Federal loan borrowers can enroll in one of four income-driven plans.

One of these plans is the Revised Pay As You Earn plan. This plan determines married borrowers’ payments based on their combined income and loan debt regardless of how they pay their taxes, but this typically means a higher monthly payment.

If you choose the Married Pay As You Earn plan, that means that the enrollees choose the tax status “married filing separately” pay based on their individual incomes. However, doing that means missing out on tax breaks joint filers receive.

If you’re unsure of which you should do, ask your tax preparer to check your tax bill for both options.

2. Risk of losing the student loan interest deduction

You can deduct up to $2,500 of student loan interest with the student loan interest deduction. However, if you and your partner together earn more than $160,000, you’ll lose the deduction. You can’t claim it at all if you file separately.

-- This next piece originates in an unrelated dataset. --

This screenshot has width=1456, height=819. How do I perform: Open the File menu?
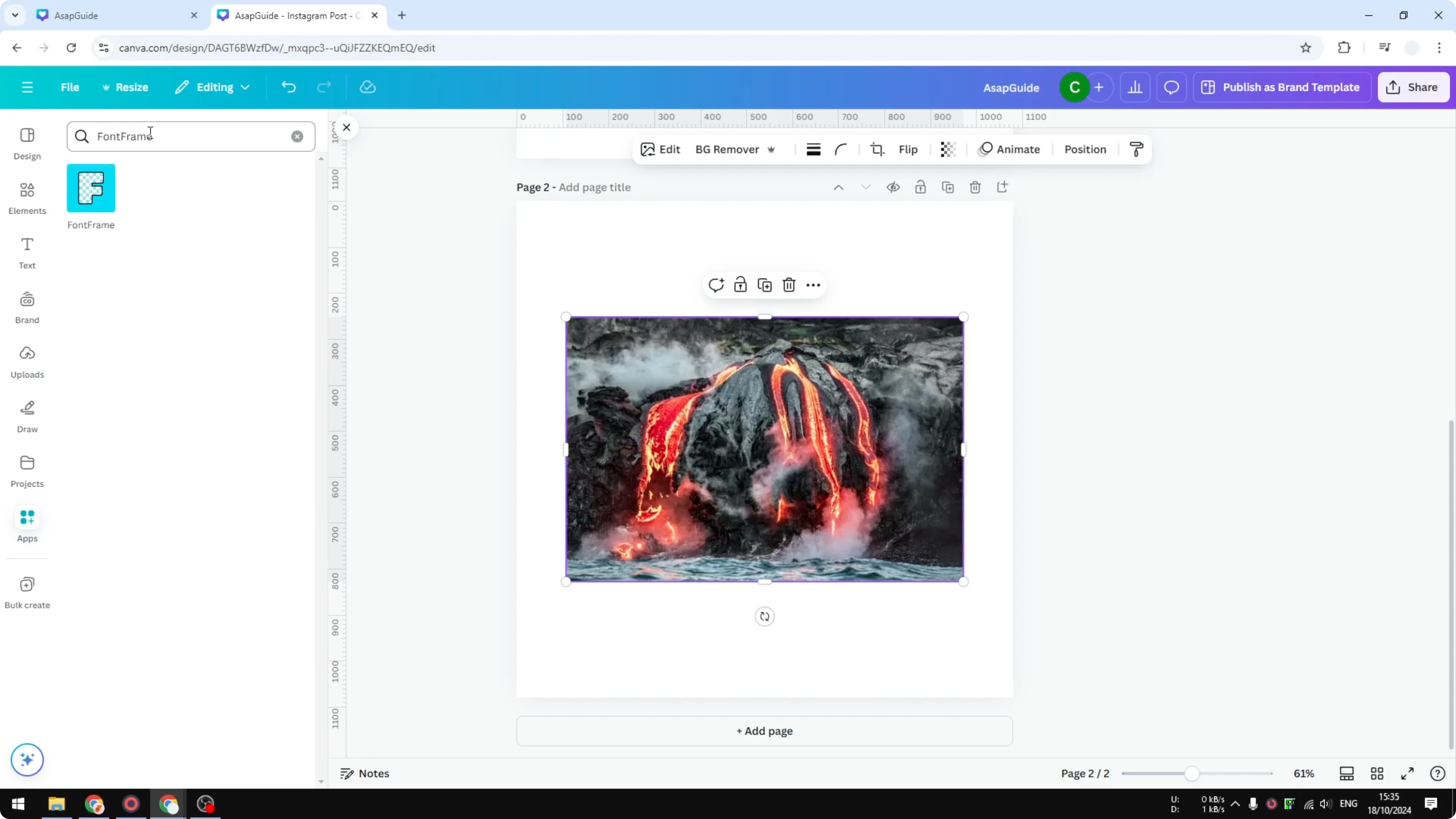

3. Co-signing your spouse’s private loan

If you co-sign your spouse’s private student loan, you’re legally responsible for repaying it if he or she can’t. The loan also appears on both of your credit reports, and it could impact your ability to take on new credit or debt, such as a mortgage.

4. Payments from both

If your partner and you choose to help each other repay your loans, you should consider creating a written agreement outlining the terms. This could help you avoid arguments in the future, and in case of a divorce if one spouse depends on the other for financial help. However, you should remember that the loans will remain ONLY in the borrower’s name, and not your spouse’s.

5. Debt after divorce

Debt you bring into a marriage typically remains your own, but loans taken out while being married can be subject to state property rules in divorce. If one spouse co-signs the other’s private student loan, the spouse is legally bound to the loan until obtaining a co-signer release from the lender.

To avoid post-divorce legal problems over student debt, couples should create a prenuptial or postnuptial agreement. But remember these agreements also have limitations.